What Is a Fan-Out Service?
A Fan-Out Service takes a single event produced by one source and delivers it to many downstream consumers. Think of a social media post that must appear in thousands of followers' feeds, a config change that must propagate to hundreds of microservices, or a payment event that triggers emails, analytics, fraud checks, and ledger updates simultaneously.
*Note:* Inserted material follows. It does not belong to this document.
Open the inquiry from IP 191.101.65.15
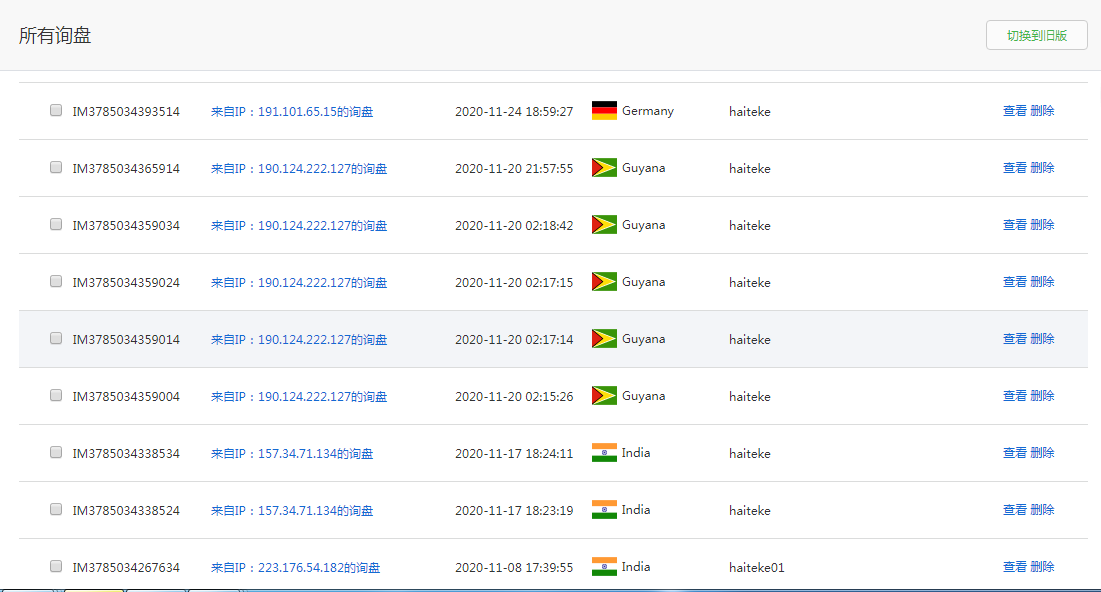Screen dimensions: 1101x592 [292, 112]
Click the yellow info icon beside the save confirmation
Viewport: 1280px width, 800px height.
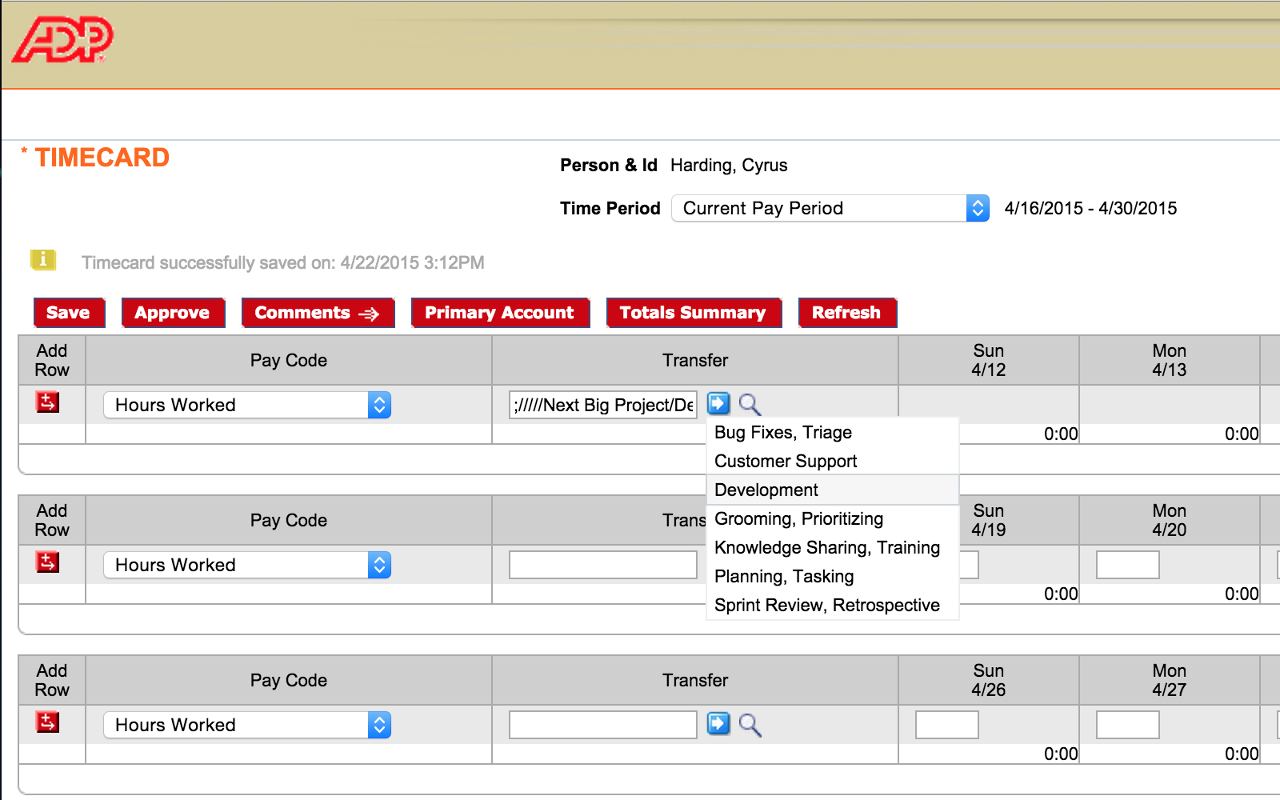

Fan-out decouples the producer from all consumers and ensures each gets its own copy of the event.
Data Model
Fan-out requires tracking both the source event and the per-consumer delivery state.
CREATE TABLE events (
id BIGINT PRIMARY KEY AUTO_INCREMENT,
topic VARCHAR(128) NOT NULL,
payload JSON NOT NULL,
produced_at DATETIME DEFAULT NOW(),
INDEX idx_topic_produced (topic, produced_at)
);
CREATE TABLE subscriptions (
id BIGINT PRIMARY KEY AUTO_INCREMENT,
topic VARCHAR(128) NOT NULL,
subscriber_id VARCHAR(128) NOT NULL,
endpoint VARCHAR(512) NOT NULL, -- HTTP URL, queue ARN, etc.
active BOOLEAN DEFAULT TRUE,
UNIQUE KEY uq_topic_sub (topic, subscriber_id)
);
CREATE TABLE deliveries (
id BIGINT PRIMARY KEY AUTO_INCREMENT,
event_id BIGINT NOT NULL REFERENCES events(id),
subscriber_id VARCHAR(128) NOT NULL,
status ENUM('pending', 'in_flight', 'delivered', 'failed') DEFAULT 'pending',
attempts INT DEFAULT 0,
next_attempt DATETIME DEFAULT NOW(),
INDEX idx_delivery_pending (status, next_attempt)
);
One row in deliveries per (event, subscriber) pair gives fine-grained retry control: a failure to one subscriber never blocks delivery to others.
Core Workflow
Step 1 — Produce: The source service inserts a row into events and returns to the caller immediately.
Step 2 — Fan-out dispatch: A dispatcher process (or DB trigger / stream consumer) reads the new event, queries subscriptions for all active subscribers on that topic, and inserts one deliveries row per subscriber with status = pending.
Step 3 — Deliver: Worker threads poll deliveries for pending rows, lease them (same UPDATE/locked_until pattern as a job queue), and push the event payload to each subscriber's endpoint.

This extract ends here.